Even with that lone blemish on his scorecard, Castro likes his position with one round to play. "The first thing I learned in my professional career is that if you want to win, you need to shoot the low round on the final day," he said. "That's not always the case, and it doesn't mean I'm going to try harder. But I gotta play a good round."

A win would give Castro fully exempt Nationwide Tour status for the remainder of this season and all of next year, so a lot is riding on Sunday's 18 holes for the Georgia Tech graduate who has no status on the Tour. "Obviously if I win [Sunday], it will mean more. I just need to keep playing good golf, and it will pay off," he added.

Of the five players immediately behind Castro, four have won on the Nationwide Tour, including Bowditch who picked up his lone Tour title in his homeland of Australia in 2005 (Jacob's Creek Open Championship). "He's playing great," Bowditch said of Castro. "He's going to be tough to beat."

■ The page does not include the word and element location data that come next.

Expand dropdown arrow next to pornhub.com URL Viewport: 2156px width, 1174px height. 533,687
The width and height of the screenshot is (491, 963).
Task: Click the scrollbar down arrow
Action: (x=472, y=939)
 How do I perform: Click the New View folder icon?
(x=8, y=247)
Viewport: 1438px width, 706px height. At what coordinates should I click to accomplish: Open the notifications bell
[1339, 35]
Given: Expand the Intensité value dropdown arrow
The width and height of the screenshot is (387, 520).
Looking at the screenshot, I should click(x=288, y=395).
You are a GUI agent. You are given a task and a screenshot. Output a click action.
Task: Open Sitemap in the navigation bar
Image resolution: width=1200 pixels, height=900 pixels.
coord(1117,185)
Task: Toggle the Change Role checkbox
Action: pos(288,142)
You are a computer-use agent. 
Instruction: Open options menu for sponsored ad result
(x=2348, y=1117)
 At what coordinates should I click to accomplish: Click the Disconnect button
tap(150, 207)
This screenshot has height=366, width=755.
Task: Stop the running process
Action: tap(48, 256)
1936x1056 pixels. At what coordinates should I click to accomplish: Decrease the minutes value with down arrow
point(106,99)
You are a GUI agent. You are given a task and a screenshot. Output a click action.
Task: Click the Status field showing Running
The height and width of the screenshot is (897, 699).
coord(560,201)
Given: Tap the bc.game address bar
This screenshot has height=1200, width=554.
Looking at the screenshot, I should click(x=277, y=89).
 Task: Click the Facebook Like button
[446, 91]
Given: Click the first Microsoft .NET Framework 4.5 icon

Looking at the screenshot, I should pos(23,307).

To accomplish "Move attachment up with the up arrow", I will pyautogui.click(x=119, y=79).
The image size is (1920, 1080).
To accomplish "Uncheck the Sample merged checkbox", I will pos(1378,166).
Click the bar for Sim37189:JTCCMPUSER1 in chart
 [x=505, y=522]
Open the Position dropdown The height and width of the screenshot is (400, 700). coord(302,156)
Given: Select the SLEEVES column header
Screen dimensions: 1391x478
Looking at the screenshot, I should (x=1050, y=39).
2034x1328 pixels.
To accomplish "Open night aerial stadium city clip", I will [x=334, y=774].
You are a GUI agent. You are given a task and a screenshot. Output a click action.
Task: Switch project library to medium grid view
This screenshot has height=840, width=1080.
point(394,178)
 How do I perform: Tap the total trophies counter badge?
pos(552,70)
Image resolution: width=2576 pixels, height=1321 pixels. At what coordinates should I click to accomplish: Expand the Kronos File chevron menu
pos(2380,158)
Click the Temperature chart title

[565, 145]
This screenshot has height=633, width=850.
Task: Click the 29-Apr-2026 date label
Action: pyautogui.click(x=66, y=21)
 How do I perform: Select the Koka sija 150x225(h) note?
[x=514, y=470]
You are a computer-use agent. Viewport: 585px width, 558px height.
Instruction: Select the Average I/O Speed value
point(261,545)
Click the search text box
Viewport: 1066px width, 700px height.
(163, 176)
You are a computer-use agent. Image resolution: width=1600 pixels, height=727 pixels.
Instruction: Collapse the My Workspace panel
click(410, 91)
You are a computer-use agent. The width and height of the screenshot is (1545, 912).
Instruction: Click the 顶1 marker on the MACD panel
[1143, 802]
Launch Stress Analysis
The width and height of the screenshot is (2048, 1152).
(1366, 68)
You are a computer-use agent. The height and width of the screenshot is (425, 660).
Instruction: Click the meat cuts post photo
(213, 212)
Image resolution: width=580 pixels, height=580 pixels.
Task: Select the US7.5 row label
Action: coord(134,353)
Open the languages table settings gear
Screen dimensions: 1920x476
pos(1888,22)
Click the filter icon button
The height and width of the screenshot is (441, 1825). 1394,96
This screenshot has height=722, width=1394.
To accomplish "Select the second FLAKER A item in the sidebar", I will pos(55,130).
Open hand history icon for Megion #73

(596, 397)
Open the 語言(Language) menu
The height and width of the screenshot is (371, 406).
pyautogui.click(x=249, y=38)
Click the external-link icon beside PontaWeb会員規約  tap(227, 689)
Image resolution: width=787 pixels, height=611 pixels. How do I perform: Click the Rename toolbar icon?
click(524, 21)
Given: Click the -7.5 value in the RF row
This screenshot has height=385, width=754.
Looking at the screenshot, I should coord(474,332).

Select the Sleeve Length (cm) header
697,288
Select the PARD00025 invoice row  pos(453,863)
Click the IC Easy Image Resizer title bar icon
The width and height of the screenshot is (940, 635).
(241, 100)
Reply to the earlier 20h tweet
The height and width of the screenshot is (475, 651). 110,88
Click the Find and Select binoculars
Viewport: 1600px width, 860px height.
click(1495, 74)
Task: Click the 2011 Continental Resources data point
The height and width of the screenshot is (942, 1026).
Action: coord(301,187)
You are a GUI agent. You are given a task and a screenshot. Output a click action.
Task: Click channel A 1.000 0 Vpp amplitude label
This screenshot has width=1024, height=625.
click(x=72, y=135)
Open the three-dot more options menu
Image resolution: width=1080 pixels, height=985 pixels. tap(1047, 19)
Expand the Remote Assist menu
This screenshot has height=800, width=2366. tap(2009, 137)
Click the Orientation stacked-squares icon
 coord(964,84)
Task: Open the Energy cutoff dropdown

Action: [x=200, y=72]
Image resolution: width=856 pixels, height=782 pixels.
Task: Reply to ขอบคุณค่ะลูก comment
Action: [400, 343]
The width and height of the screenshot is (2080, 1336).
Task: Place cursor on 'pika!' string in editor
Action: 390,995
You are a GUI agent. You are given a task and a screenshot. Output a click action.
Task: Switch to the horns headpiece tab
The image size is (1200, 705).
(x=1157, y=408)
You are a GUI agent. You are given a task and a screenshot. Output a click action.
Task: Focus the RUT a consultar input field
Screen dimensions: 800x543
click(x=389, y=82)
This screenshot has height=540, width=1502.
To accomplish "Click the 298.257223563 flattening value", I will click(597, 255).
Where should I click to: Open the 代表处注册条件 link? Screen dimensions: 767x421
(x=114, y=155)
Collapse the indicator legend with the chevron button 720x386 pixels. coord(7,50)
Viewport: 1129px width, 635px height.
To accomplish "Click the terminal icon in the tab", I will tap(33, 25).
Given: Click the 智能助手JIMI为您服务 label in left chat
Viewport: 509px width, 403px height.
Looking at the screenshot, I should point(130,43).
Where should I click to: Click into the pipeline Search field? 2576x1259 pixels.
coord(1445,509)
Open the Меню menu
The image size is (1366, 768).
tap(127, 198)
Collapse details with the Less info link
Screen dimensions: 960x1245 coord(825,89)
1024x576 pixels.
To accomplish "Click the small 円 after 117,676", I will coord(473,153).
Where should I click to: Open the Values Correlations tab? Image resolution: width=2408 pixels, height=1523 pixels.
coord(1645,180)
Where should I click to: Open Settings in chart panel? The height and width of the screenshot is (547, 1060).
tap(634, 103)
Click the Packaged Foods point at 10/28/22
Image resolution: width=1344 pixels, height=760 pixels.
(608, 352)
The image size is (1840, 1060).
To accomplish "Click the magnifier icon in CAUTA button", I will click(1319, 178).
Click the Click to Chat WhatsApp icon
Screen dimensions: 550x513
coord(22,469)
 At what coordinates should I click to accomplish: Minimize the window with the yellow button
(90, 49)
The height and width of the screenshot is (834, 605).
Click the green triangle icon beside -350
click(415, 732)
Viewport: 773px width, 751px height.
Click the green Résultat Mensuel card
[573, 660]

Bowditch averted a disaster on the par-3 17th when, where he hit a "duck-hook 4-iron." After a long wait to get a ruling, with his ball behind the bleachers adjacent to the 18th tee, he received a free drop about 50 yards to the front-left of the green. He chipped into the bunker then got up and down for bogey. "It was a terrible golf shot," he said of his effort off the tee. "I was just trying not to kill too much momentum."

It must have worked because Bowditch came back on the closing hole and made birdie.

Two back of Bowditch and three behind Castro is Scott Gutschewski, who acknowledged he hasn't had a great putting day yet this week. He knows he'll need that Sunday.